Most of Earth's essential elements for life, including most of the carbon and nitrogen in you, probably came from another planet.



Earth most likely received the bulk of its carbon, nitrogen and other life-essential volatile elements from the planetary collision that created the moon more than 4.4 billion years ago, according to a study by Rice University petrologists in the journal Science Advances.


The evidence was compiled from a combination of high-temperature, high-pressure experiments in the researcher's lab, which specializes in studying geochemical reactions that take place deep within a planet under intense heat and pressure. In a series of experiments, researchers gathered evidence to test a long-standing theory that Earth's volatiles arrived from a collision with an embryonic planet that had a sulfur-rich core.


The sulfur content of the donor planet's core matters because of the puzzling array of experimental evidence about the carbon, nitrogen and sulfur that exist in all parts of the Earth other than the core.

One long-standing idea about how Earth received its volatiles was the "late veneer" theory that volatile-rich meteorites, leftover chunks of primordial matter from the outer solar system, arrived after Earth's core formed. And while the isotopic signatures of Earth's volatiles match these primordial objects, known as carbonaceous chondrites, the elemental ratio of carbon to nitrogen is off.

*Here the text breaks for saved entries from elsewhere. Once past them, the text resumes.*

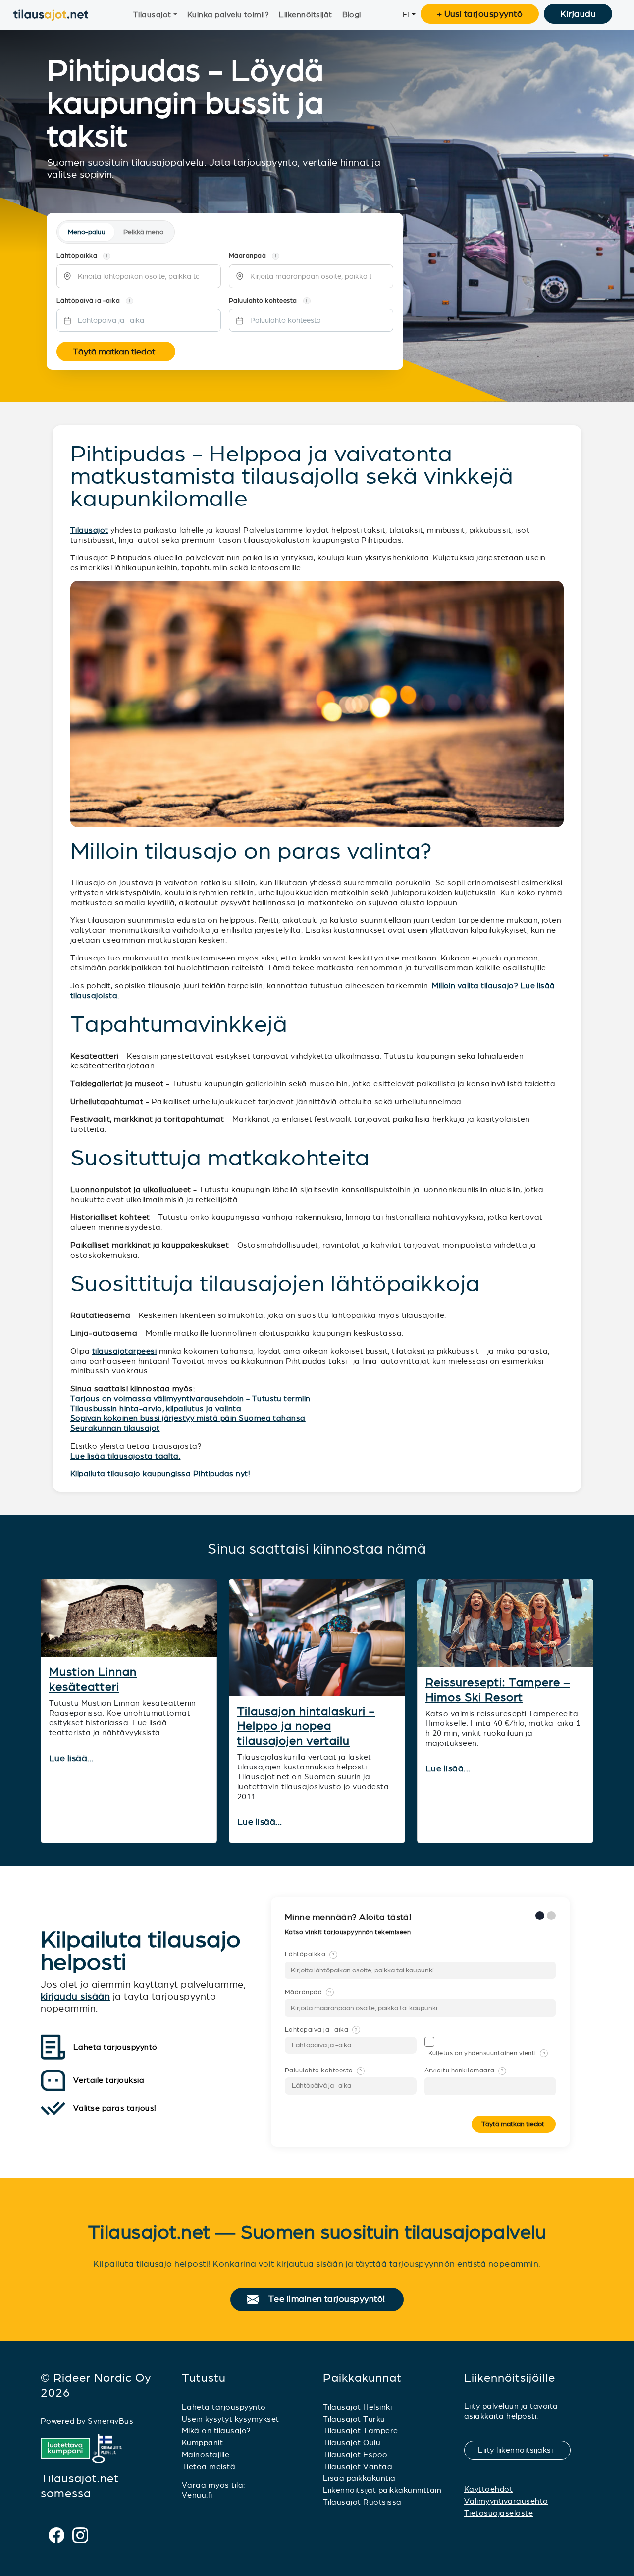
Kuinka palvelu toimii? (228, 14)
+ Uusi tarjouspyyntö (480, 14)
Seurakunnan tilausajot (115, 1428)
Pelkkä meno (143, 232)
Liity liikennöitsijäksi (521, 2450)
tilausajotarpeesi (124, 1351)
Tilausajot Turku (354, 2419)
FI (406, 14)
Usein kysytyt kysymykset (230, 2419)
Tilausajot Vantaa (357, 2466)
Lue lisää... (72, 1759)
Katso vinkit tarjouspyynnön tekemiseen (349, 1932)
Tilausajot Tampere (360, 2430)
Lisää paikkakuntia (359, 2478)
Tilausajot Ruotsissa (362, 2502)
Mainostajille (205, 2454)
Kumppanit (202, 2442)
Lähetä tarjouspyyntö (224, 2407)
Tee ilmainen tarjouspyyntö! (331, 2299)
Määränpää (308, 1992)
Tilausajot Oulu (351, 2442)
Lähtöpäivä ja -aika (321, 2029)
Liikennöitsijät (305, 14)
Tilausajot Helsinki (357, 2407)
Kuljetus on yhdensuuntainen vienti (487, 2053)
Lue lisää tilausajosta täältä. (125, 1456)
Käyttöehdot (488, 2489)
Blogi (351, 14)
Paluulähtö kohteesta (323, 2070)
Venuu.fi (197, 2495)
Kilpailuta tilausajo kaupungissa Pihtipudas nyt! (160, 1473)
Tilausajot (152, 14)
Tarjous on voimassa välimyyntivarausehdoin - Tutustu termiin (190, 1398)
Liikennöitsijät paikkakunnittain (382, 2490)
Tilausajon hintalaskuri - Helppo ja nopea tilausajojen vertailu (306, 1726)
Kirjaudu (578, 14)
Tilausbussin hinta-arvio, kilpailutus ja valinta (155, 1408)
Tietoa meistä (208, 2466)
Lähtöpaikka (310, 1954)
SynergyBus (110, 2421)
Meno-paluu (87, 232)
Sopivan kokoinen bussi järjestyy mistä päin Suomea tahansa (188, 1418)
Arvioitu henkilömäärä (464, 2070)
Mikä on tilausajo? (216, 2430)
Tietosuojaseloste (498, 2513)
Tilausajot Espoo (355, 2454)
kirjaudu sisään (75, 1996)
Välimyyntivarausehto (506, 2501)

Earth's non-core material, which geologists call the bulk silicate Earth, has about 40 parts carbon to each part nitrogen, approximately twice the 20-1 ratio seen in carbonaceous chondrites.


These experiments, which simulated the high pressures and temperatures during core formation, tested the idea that a sulfur-rich planetary core might exclude carbon or nitrogen, or both, leaving much larger fractions of those elements in the bulk silicate as compared to Earth. In a series of tests at a range of temperatures and pressure, researchers examined how much carbon and nitrogen made it into the core in three scenarios: no sulfur, 10 percent sulfur and 25 percent sulfur.


Carbon, by contrast, was considerably less soluble in alloys with intermediate sulfur concentrations, and sulfur-rich alloys took up about 10 times less carbon by weight than sulfur-free alloys.


Using this information, along with the known ratios and concentrations of elements both on Earth and in non-terrestrial bodies, the researchers designed a computer simulation to find the most likely scenario that produced Earth's volatiles. Finding the answer involved varying the starting conditions, running approximately 1 billion scenarios and comparing them against the known conditions in the solar system today.